Electronics > Projects, Designs, and Technical Stuff
Timer for spot welder
AzzyAsi:
Hello
I'm a mechanical engineer but have bases of electrics and some concepts about electronics but never did any electronic project. I'm more into mechanical and basic electrical stuff (wiring for home, etc). I have soldering skills, multimeter and stuff, but never did more than replacing bad capacitors, transistors, switches, cables, etc.
Anyway, I've built a big transformer to give 1.2V AC at ~2000 Amps. At this moment i only have a powerswitch on the mains AC input and use that manually to set the time (with my wrist watch chronometer and shutting the power off when i think it's ok).
I have a big mechanical relay rated for 50Amps AC with coil voltage of 12V, and have a readymade 12V PSU (a brick type) that can operate that relay. I plan to use this insted of the switch on the mains (220V 50Hz here), that will draw some 10-14Amps with spikes over 18 at start.. this is what a clamp-meter says when i'm using it)
Now I'd like to add a timer circuit to do the following: Have a range from 0.1s to 30s that can be set with a potentiometer (or some switches for rough adjustments), a diplay would be nice but i don't know anything about them (i can calibrate that potentiometer with a chronometer and make a scale for what it does) - it's not about precision since it's eyeballing type of weld but would be nice to remember what settings worked best on certain types of sheetmetal. And a button to start that timer to close the relay to turn on the power to transformer to start the welder and keep the power going for that amount of time. Increments in 0.1seconds would be great, and tipically 10-20s would be enoung but would like to extend that to max 1-2min if within range for experimenting with thicker plates on car bodys
So from what i know i need either an arduino to do this (i'm not into programming arduino but i have base knowledge about programming in general.. will have to learn first), or some 555timer to control that relay (how do i use this to give me the range i want and to do a single count then stop until that button is pressed again?)
Never dealt with either of them.. so what would be an easy approach? like what components to use, what to buy?
nsrmagazin:
I am not sure about the middle voltage electrical part, but as for the timing circuit a Timer555 as a monostable circuit will do. It will trigger once for 30 sec and then stop. The timer can be control by replacing the time resistors with pots.
Doctorandus_P:
https://www.aliexpress.com/wholesale?SearchText=welder+control+panel
AzzyAsi:
Thanks a lot. Was looking for exactly this around me (in Romania) and never found one. I'll research into those to see what fits my needs and place an order on aliexpress.
Temperature measurement? with what? that thing gets amazingly hot and eyeball the HAZ (heat affected zone) of the weld and stop at around twice the diameter for thin panels with a 5mm flat copper tip and a lot of pressure on it (i made a cam clamping device.. if i want to refine it would do it in a way that i can predict the force applied to be consistent). It is an ideea, but not sure how to implement it of it's relevant.

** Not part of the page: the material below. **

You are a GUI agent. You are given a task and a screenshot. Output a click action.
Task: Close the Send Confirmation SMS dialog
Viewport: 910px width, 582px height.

I weld panels for car bodies on the outer skin, and would experiment with more heavy gauge steel like frame steel (1.5-3.5mm thick) to see if i can spotweld (already did some tests and works at around 40-50seconds, goes glowing red triple the diameter of the tip and need more pressure to do something reasonably sound.. atm i'll MIG/TIG those if needed), also some enclosures of folded sheetmetal, and various applications.
I work on my cars as a hobby. I'm not a repair shop.
Doctorandus_P:
Measuring the temperature of a spotweld is simply plain silly. Probably well meant, but not practical. The normaly way for spotwelders is to have an eye that gets heated and the diameter is defined by your electrodes. Then the peak temperature is reasonably well defined by the energy you put in your spotweld.
There are plenty of DIY spotwelders on Youtube, often made from microwave transformers.
They go from pretty bad, to reasonably well. The main problem with almost all of them is they do not have a proper timer :)
You should keep the metal clamped down untill the metal hs cooled enough to take the load.
Most very simple spotwelders simply constantly power the electrodes and will keep puting energy in the spotweld as long as the electrodes touch the spotweld. This is horrible. A decent spotwelder timer is a very valuable addition to such a circuit.